* [WHAT YOU WILL DO]:
Of the entries below, restate word for word only the section that runs from the line with "Canvas Accessories (17, 1487)" to the line with "Masks (7, 1876)", counting both ends.
═════ SOURCE RECORDS ═════
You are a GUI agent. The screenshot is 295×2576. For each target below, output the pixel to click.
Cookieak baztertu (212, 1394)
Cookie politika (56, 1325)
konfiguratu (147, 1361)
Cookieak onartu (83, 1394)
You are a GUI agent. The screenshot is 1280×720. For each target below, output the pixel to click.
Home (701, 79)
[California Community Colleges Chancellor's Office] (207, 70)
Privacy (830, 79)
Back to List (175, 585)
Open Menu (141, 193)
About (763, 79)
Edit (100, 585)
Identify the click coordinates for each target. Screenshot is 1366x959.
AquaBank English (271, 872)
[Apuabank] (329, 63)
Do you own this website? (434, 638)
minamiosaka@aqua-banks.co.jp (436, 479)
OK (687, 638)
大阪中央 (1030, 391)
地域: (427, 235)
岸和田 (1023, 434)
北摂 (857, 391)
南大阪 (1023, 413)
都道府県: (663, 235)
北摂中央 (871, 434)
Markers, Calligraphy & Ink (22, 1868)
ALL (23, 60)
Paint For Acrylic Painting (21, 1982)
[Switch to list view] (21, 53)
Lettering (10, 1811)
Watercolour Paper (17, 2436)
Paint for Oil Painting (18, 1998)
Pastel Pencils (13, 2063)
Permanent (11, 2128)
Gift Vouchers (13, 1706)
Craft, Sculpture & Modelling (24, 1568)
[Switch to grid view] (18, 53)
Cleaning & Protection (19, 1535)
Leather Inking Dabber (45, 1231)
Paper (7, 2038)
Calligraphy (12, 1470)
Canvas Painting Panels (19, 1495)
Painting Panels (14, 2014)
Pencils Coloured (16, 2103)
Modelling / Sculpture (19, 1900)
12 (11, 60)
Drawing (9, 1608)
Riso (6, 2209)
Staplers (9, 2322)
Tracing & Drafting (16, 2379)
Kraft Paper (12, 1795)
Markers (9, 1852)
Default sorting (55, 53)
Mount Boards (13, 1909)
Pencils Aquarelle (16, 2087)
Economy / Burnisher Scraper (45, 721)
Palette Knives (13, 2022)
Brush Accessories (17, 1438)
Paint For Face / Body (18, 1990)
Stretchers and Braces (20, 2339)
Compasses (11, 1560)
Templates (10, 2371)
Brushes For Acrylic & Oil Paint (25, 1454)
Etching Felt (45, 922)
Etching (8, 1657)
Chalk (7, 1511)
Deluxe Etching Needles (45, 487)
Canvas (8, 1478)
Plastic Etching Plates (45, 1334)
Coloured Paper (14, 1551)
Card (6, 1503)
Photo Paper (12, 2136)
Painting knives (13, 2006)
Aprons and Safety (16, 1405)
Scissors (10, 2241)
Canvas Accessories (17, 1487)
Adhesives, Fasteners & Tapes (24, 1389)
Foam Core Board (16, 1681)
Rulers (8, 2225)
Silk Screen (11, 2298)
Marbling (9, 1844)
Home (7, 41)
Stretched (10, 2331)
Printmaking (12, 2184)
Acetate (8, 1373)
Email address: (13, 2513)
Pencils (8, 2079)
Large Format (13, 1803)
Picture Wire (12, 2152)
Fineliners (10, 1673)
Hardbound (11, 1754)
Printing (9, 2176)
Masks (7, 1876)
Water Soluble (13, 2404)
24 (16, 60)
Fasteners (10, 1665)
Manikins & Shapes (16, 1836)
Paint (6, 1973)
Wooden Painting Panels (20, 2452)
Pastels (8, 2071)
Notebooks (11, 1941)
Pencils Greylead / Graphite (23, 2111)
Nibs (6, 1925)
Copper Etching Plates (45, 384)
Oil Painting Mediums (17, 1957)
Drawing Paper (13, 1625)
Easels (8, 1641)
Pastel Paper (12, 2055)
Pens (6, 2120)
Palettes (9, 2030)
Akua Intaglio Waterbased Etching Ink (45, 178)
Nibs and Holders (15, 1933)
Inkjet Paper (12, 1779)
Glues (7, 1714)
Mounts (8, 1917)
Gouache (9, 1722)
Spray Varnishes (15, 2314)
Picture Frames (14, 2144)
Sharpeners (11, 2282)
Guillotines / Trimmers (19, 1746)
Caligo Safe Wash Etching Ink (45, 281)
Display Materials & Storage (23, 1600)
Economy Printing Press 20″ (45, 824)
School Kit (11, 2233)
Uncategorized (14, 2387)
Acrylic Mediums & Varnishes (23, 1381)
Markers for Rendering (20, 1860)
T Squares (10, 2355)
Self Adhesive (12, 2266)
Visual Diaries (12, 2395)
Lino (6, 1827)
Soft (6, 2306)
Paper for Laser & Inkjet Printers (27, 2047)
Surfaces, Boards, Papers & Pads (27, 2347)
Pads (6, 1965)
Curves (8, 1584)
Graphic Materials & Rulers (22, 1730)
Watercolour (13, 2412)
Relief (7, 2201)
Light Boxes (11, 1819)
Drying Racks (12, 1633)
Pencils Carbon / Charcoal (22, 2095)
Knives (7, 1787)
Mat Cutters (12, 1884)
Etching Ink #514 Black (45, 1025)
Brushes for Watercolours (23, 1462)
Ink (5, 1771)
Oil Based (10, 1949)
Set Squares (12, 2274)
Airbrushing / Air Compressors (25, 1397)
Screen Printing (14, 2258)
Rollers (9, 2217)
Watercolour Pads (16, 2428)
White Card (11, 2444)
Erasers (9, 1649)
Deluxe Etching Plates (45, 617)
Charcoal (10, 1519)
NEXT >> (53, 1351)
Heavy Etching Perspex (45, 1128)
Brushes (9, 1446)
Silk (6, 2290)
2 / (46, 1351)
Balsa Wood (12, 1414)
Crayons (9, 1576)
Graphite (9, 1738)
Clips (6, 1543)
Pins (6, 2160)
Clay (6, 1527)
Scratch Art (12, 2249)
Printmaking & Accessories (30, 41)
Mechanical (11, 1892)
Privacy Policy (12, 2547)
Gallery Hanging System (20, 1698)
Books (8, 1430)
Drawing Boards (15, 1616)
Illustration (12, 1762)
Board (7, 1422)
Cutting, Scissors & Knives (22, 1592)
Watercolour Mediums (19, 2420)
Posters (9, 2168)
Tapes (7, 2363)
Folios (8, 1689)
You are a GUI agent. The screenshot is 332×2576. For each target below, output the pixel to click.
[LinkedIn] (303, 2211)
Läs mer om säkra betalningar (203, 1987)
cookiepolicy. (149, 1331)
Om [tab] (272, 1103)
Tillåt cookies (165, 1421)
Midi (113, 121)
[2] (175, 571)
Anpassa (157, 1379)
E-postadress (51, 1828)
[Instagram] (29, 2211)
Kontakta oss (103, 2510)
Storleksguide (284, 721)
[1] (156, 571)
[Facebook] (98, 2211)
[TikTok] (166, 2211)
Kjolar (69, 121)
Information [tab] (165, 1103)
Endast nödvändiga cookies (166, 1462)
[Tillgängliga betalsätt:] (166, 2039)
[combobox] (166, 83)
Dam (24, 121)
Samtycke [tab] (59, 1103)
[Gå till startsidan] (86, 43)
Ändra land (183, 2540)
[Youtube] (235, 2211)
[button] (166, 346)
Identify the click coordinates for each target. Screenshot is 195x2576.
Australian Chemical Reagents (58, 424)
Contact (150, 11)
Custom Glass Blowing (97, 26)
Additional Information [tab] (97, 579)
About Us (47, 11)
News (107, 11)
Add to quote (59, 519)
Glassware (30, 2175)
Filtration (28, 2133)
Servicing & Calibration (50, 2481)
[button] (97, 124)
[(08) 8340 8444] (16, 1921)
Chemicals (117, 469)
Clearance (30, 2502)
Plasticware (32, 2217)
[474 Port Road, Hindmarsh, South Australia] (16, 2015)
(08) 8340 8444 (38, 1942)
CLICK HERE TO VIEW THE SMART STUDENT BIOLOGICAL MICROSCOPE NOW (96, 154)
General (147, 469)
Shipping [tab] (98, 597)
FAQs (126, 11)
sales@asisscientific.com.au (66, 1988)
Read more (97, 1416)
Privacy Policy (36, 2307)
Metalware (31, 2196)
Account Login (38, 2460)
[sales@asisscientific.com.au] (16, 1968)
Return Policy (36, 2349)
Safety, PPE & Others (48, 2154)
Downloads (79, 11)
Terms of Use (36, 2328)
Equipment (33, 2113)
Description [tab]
═════
* [RESULT FOR THIS TASK]:
Canvas Accessories (17, 1487)
Adhesives, Fasteners & Tapes (24, 1389)
Foam Core Board (16, 1681)
Rulers (8, 2225)
Silk Screen (11, 2298)
Marbling (9, 1844)
Home (7, 41)
Stretched (10, 2331)
Printmaking (12, 2184)
Acetate (8, 1373)
Email address: (13, 2513)
Pencils (8, 2079)
Large Format (13, 1803)
Picture Wire (12, 2152)
Fineliners (10, 1673)
Hardbound (11, 1754)
Printing (9, 2176)
Masks (7, 1876)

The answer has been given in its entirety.